In [None]:
#!pip install kagglehub

In [None]:
import kagglehub

# Download latest version
path = kagglehub.dataset_download("dgomonov/new-york-city-airbnb-open-data")

print("Path to dataset files:", path)

In [None]:
!pip install textblob

In [None]:
import pandas as pd
import numpy as np
import matplotlib.pyplot as plt
import re
from textblob import TextBlob
from sklearn.model_selection import train_test_split
from sklearn.pipeline import Pipeline, make_pipeline
from sklearn.compose import ColumnTransformer
from sklearn.impute import SimpleImputer
from sklearn.preprocessing import StandardScaler, OneHotEncoder
from sklearn.feature_extraction.text import TfidfVectorizer
from sklearn.decomposition import TruncatedSVD
from sklearn.linear_model import Ridge
from sklearn.ensemble import RandomForestRegressor
from sklearn.metrics import mean_squared_error, mean_absolute_error, r2_score

In [None]:
# Load data
path = r"airbnb-newyork\AB_NYC_2019.csv"
df = pd.read_csv(path, low_memory=False)
print("Loaded:", df.shape)
print("Columns:", df.columns.tolist())


In [None]:
df.info()
df.describe(include='all').T

In [None]:
df.head()

## 3. Basic Cleaning
- Remove listings with missing price or zero price
- Remove extreme prices (> $1000) for stability


In [None]:
df = df[df['price'] > 0]
df = df[df['price'] <= 1000]
df.reset_index(drop=True, inplace=True)

print("After filtering:", df.shape)


## 4. Text Feature Engineering
We will use the `name` column as text input:
- Length of name
- Word count
- Presence of certain keywords
- Sentiment score
- TF-IDF vectorization


In [None]:
import re
from textblob import TextBlob

In [None]:
def safe_text(x):
    return '' if pd.isna(x) else str(x)

In [None]:
df['name_text'] = df['name'].apply(safe_text)
df['name_len'] = df['name_text'].apply(len)
df['name_words'] = df['name_text'].apply(lambda s: len(s.split()))

In [None]:
keywords = ['cozy', 'luxury', 'spacious', 'modern', 'private', 'view']
for kw in keywords:
    df[f'kw_{kw}'] = df['name_text'].str.lower().str.contains(kw).fillna(False).astype(int)

In [None]:
df['name_sentiment'] = df['name_text'].apply(lambda s: TextBlob(s).sentiment.polarity if s else 0)


In [None]:
df[['name_text','name_len','name_words','name_sentiment']].head()

## 5. Feature Selection
We'll keep:
- Numeric: latitude, longitude, minimum_nights, number_of_reviews, reviews_per_month, availability_365
- Categorical: neighbourhood_group, room_type
- Text: name

In [None]:
num_cols = ['latitude','longitude','minimum_nights','number_of_reviews','reviews_per_month','availability_365']
cat_cols = ['neighbourhood_group','room_type']
text_col = 'name_text'

## 6. Train/Test Split
We use log(price) as the target to reduce skew.

In [None]:
from sklearn.model_selection import train_test_split
import numpy as np

X = df[num_cols + cat_cols + [text_col]]
y = np.log1p(df['price'])

X_train, X_test, y_train, y_test = train_test_split(X, y, test_size=0.2, random_state=42)
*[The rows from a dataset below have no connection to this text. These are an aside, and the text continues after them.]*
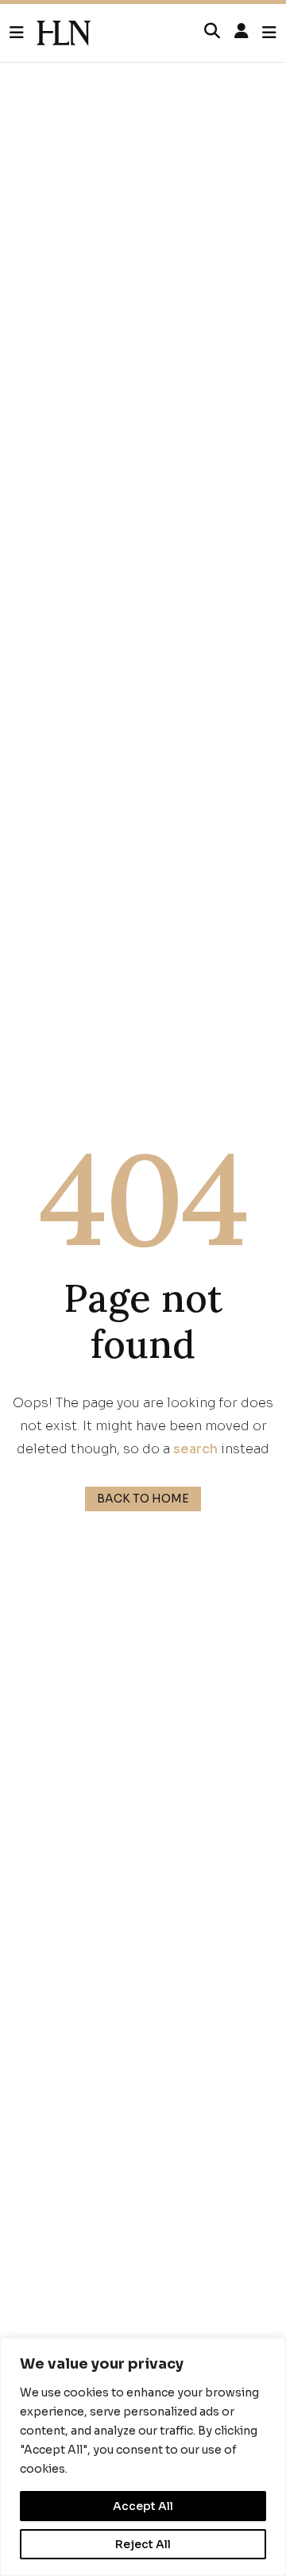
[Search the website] (212, 31)
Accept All (143, 2506)
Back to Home (143, 1498)
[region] (143, 2457)
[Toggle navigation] (269, 33)
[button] (23, 33)
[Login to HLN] (241, 31)
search (195, 1449)
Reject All (143, 2544)
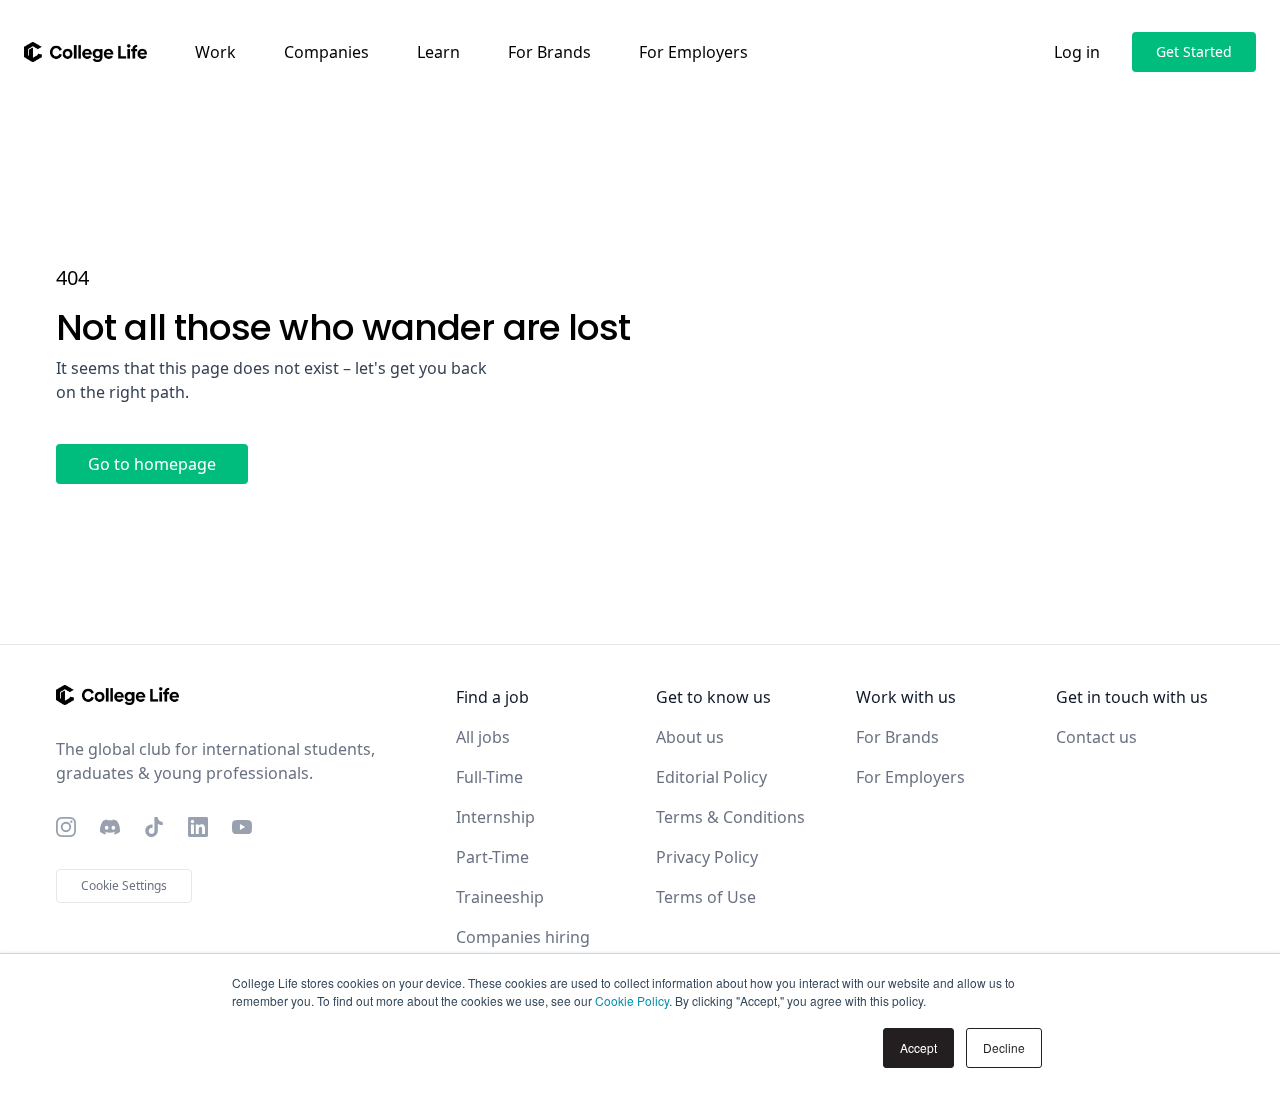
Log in (1077, 52)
## 7. Preprocessing Pipelines
Separate numeric, categorical, and text transformations.

The main goals of preprocessing are:

Handle missing values

Transform features into model-friendly formats

Ensure consistent scaling and encoding

Reduce dimensionality when dealing with high-dimensional text## 0. Understanding the Preprocessing Stages

Before we train any model, we must prepare our dataset so that it is:
- Free of missing values
- All features are in numeric form
- Scaled appropriately (for models that need it)
- Reduced in dimensionality when working with high-dimensional data (like text)
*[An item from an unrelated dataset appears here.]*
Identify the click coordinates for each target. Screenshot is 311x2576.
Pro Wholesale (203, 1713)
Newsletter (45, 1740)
We build **three pipelines**:
1. **Numeric Pipeline** — Median imputation and scaling
2. **Categorical Pipeline** — Constant imputation and One-Hot Encoding
3. **Text Pipeline** — TF-IDF vectorization + Truncated SVD

Finally, we combine them with a `ColumnTransformer` so they run in parallel.

The goal:
- **Numeric** → handle missing, scale for algorithms like Ridge  
- **Categorical** → convert text labels into binary dummy columns  
- **Text** → convert long text into structured numeric form while keeping the most useful components  


In [None]:
from sklearn.pipeline import Pipeline
from sklearn.compose import ColumnTransformer
from sklearn.impute import SimpleImputer
from sklearn.preprocessing import StandardScaler, OneHotEncoder
from sklearn.feature_extraction.text import TfidfVectorizer
from sklearn.decomposition import TruncatedSVD

In [None]:
numeric_pipeline = Pipeline([
    ('imputer', SimpleImputer(strategy='median')),
    ('scaler', StandardScaler())
])

categorical_pipeline = Pipeline([
    ('imputer', SimpleImputer(strategy='constant', fill_value='missing')),
    ('ohe', OneHotEncoder(handle_unknown='ignore'))
])

text_pipeline_ridge = Pipeline([
    ('tfidf', TfidfVectorizer(max_features=2000, stop_words='english')),
    ('svd', TruncatedSVD(n_components=50, random_state=42))
])

text_pipeline_rf = Pipeline([
    ('tfidf', TfidfVectorizer(max_features=1000, stop_words='english')),
    ('svd', TruncatedSVD(n_components=20, random_state=42))
])

preprocessor_ridge = ColumnTransformer([
    ('num', numeric_pipeline, num_cols),
    ('cat', categorical_pipeline, cat_cols),
    ('text', text_pipeline_ridge, text_col)
])

preprocessor_rf = ColumnTransformer([
    ('num', numeric_pipeline, num_cols),
    ('cat', categorical_pipeline, cat_cols),
    ('text', text_pipeline_rf, text_col)
])

## 8. Ridge Regression Model

In [None]:
from sklearn.linear_model import Ridge
from sklearn.metrics import mean_squared_error, mean_absolute_error, r2_score

pipe_ridge = Pipeline([
    ('pre', preprocessor_ridge),
    ('model', Ridge(alpha=1.0))
])

pipe_ridge.fit(X_train, y_train)
y_pred_ridge = np.expm1(pipe_ridge.predict(X_test))

print("Ridge Regression Performance:")
print("RMSE:", mean_squared_error(np.expm1(y_test), y_pred_ridge, squared=False))
print("MAE:", mean_absolute_error(np.expm1(y_test), y_pred_ridge))
print("R²:", r2_score(np.expm1(y_test), y_pred_ridge))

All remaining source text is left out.